2. Der geltend gemachte Zulassungsgrund einer Verletzung rechtlichen Gehörs (§ 78 Abs. 3 Nr. 3 AsylG i.V.m. § 138 Nr. 3 VwGO, Art. 103 Abs. 1 GG) wegen der Ablehnung eines in der mündlichen Verhandlung vor dem Verwaltungsgericht vom 16. Juni 2017 gestellten Beweisantrags liegt nicht vor.
Die Ablehnung eines erheblichen Beweisangebots verstößt nur dann gegen den Anspruch auf rechtliches Gehör (§ 138 Nr. 3 VwGO) als prozessuales Grundrecht (Art. 103 Abs. 1 GG), wenn sie im Prozessrecht keine Stütze mehr findet (BayVGH, B.v. 19.10.2018 – 9 ZB 16.30023 – juris Rn. 10 m.w.N.). Das rechtliche Gehör ist versagt, wenn ein Beweisantrag in willkürlicher Weise als unerheblich qualifiziert wird. Willkürlich ist ein Richterspruch, wenn er unter keinem denkbaren Ansatz rechtlich vertretbar ist und sich daher der Schluss aufdrängt, dass er auf sachfremden Erwägungen beruht. Fehlerhafte Rechtsanwendung allein macht eine Gerichtsentscheidung nicht willkürlich. Von einer willkürlichen Missdeutung kann insbesondere nicht gesprochen werden, wenn das Gericht sich mit der Rechtslage eingehend auseinandersetzt und seine Rechtsauffassung nicht jeden sachlichen Grundes entbehrt (BVerfG, B.v. 22.5.2015 – 1 BvR 2291/13 – juris Rn. 5 m.w.N.; BayVGH, B.v. 26.4.2018 – 9 ZB 18.30178 – juris Rn. 4 m.w.N.).

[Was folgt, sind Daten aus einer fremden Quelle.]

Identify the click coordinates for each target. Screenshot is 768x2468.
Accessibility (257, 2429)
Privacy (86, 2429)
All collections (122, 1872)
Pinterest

Der Kläger hat in der mündlichen Verhandlung vor dem Verwaltungsgericht einen Beweisantrag zur Wahrscheinlichkeit asylrechtsrelevanter Repressalien bei einer Weigerung, sich einem der für Sierra Leone typischen Geheimbünde anzuschließen, die Verfolgungsgefahr auch bei Aufenthalt in einer der größeren Städte Sierra Leones weiterhin bestehe, gestellt. Das Verwaltungsgericht hat den Beweisantrag mit mehreren selbständig tragenden Begründungen abgelehnt. Es hat darauf abgestellt, dass nicht dargelegt sei, inwieweit die beantragte Beweiserhebung andere bzw. bessere Erkenntnisse bringen würde als die, die zum Gegenstand des Verfahrens gemacht wurden, insbesondere die Auskunft des Auswärtigen Amtes vom 9. Januar 2017, dass das Vorbringen des Klägers bereits keine zureichenden Anhaltspunkte dafür ergeben habe, dass Repressalien zu befürchten habe, dass keine zureichenden Anhaltspunkte dafür bestünden, dass der Kläger in Freetown nicht vor einer etwaigen Verfolgung durch nichtstaatliche Akteure sicher wäre und dass es sich bei der Frage, ob asylrechtsrelevante Repressalien vorlägen um eine vom Gericht zu beantwortende Wertungs- und Rechtsfrage handle. Danach ist der Beweisantrag jedenfalls nicht entscheidungserheblich, weil der Kläger keine ausreichende Verfolgungshandlung vorgetragen hat. Beweisanträge sind jedoch auch nur zu berücksichtigen, soweit sie entscheidungserheblich sind (vgl. BVerfG, B.v. 1.8.2017 – 2 BvR 3068/14 – juris Rn. 68). Im Übrigen wird im Zulassungsvorbringen auch nicht ausreichend dargelegt, weshalb die vom Verwaltungsgericht herangezogene Auskunft des Auswärtigen Amtes vom 9. Januar 2017, gerade auch in Bezug auf den Kläger, der nach den Feststellungen des Verwaltungsgerichts kein ausreichendes Verfolgungsschicksal vorgetragen hat, nicht ausreichend sein sollte (vgl. BayVGH, B.v. 8.5.2019 – 9 ZB 190.31596 – juris Rn. 5). Das Zulassungsvorbringen zeigt zudem nicht auf, dass das Verwaltungsgericht die Einholung weiterer Auskünfte ermessensfehlerhaft abgelehnt hat (vgl. zu den Anforderungen: BayVGH, B.v. 22.7.2019 – 8 ZB 19.31614 – juris Rn. 17).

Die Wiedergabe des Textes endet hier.